A Portland Timbers fans covers his head to stay cool in the 100 degree heat before the start of a game against the Seattle Sounders at Providence Park. Troy Wayrynen-USA TODAY Sports

This spirit is reflected in the five principles that the network is founded on: undertake systematic efforts to promote greater environmental responsibility, reduce overall climate impact, educate for climate action, promote sustainable and responsible consumption, and advocate for climate action through communication.

“Sports have massive power to advocate to policymakers too,” Xhafeeri-Salihu says. “Policy takes a long time and we need to accelerate that. Sports actors need to be vocal to ensure at the end of the day that sports as we know it will have a future.”

Xhafeeri-Salihu also points to the power that sports have in communicating positive messaging around climate action to their fans.

“Fans have a role to play, because everything dictates the demand,” says Xhafeeri-Salihu. “We do not need to kill sports, or not be going to games or watching games. It is more about trying to do something we haven’t done before, which is simply understanding the environmental costs. And that is only going to happen if we believe in science.”

As of today, the Sports for Climate Action Framework has 350 signees. Among them are BBC Sport, NBA, Sky Sports, World Athletics, Formula 1 and Liverpool FC. But while some big-name organizations and teams have joined, the agreement hasn’t captured the entire industry.

“Some sports actors were saying ‘we are here to stage games, we have fans – they have fun and they go home, it’s not our job to fix the world’,” says Xhafeeri-Salihu. “But we know the power of sports and we believe in it, and they have a role to play. And maybe they don’t have to speak about climate change every single day, but with very little input and resources they can mobilize fans to do the right thing.”

UN Climate Change has also run into obstacles with deliverables. Since the agreement is non-binding, it requires signees to hold themselves and their fellow sports actors accountable. So while the framework was originally created with loose goals and guidance, over time Xhafeeri-Salihu and her team have established more tangible steps and goals.

“We try to guide them, and we wanted to give them the flexibility to decide because they all have different capacities,” she says. “We didn’t want to be prescriptive but we found that everything was taking a long time, so we put together targets.”

> _GIVEN ENTRIES_:
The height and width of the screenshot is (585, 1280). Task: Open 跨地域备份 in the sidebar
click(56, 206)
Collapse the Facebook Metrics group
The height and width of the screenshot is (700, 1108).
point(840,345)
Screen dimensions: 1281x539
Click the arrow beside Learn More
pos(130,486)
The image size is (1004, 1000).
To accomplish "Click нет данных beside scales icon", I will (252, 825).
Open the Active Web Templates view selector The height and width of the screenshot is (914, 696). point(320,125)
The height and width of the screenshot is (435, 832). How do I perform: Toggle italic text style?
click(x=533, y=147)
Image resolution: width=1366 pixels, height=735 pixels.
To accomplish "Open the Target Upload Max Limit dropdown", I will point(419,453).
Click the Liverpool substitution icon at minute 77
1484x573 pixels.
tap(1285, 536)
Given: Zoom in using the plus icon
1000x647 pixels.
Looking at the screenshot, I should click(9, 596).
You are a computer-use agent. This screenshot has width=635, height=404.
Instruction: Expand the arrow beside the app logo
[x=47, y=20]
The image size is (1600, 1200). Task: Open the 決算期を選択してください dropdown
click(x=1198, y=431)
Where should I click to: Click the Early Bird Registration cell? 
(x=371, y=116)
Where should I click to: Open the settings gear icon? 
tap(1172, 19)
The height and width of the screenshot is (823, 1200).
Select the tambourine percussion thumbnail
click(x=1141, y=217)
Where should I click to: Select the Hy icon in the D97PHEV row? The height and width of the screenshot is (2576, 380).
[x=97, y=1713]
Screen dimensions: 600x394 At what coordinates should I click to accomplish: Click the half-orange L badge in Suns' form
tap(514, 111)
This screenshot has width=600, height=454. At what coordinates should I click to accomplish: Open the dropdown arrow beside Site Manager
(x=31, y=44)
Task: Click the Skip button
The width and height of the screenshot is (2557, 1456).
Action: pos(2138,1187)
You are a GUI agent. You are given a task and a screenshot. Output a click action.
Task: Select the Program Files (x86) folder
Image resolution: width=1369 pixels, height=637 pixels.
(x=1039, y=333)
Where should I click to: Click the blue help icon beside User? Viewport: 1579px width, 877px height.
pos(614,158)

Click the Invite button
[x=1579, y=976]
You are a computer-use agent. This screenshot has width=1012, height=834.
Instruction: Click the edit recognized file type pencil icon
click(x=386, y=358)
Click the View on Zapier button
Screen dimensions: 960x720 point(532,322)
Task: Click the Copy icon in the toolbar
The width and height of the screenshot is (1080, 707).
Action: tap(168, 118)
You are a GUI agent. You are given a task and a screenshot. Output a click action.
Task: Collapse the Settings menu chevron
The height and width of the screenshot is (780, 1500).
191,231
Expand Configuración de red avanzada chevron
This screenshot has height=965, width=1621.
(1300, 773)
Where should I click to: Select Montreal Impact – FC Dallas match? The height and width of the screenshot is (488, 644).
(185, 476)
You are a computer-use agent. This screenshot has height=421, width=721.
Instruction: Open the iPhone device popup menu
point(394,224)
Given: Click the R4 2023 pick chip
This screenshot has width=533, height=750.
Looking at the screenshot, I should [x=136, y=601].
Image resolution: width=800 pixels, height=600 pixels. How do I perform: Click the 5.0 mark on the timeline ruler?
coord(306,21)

> _ACTION ITEM 1_:
Reproduce the passage on sports and climate action word for word, starting at "This spirit is" and ending after "to their fans.".
> _ACTION ITEM 2_:
Which signees of the Sports for Climate Action Framework does the passage on sports and climate action name? List every one.

> _YOUR RESPONSE 1_:
This spirit is reflected in the five principles that the network is founded on: undertake systematic efforts to promote greater environmental responsibility, reduce overall climate impact, educate for climate action, promote sustainable and responsible consumption, and advocate for climate action through communication.

“Sports have massive power to advocate to policymakers too,” Xhafeeri-Salihu says. “Policy takes a long time and we need to accelerate that. Sports actors need to be vocal to ensure at the end of the day that sports as we know it will have a future.”

Xhafeeri-Salihu also points to the power that sports have in communicating positive messaging around climate action to their fans.

> _YOUR RESPONSE 2_:
BBC Sport
NBA
Sky Sports
World Athletics
Formula 1
Liverpool FC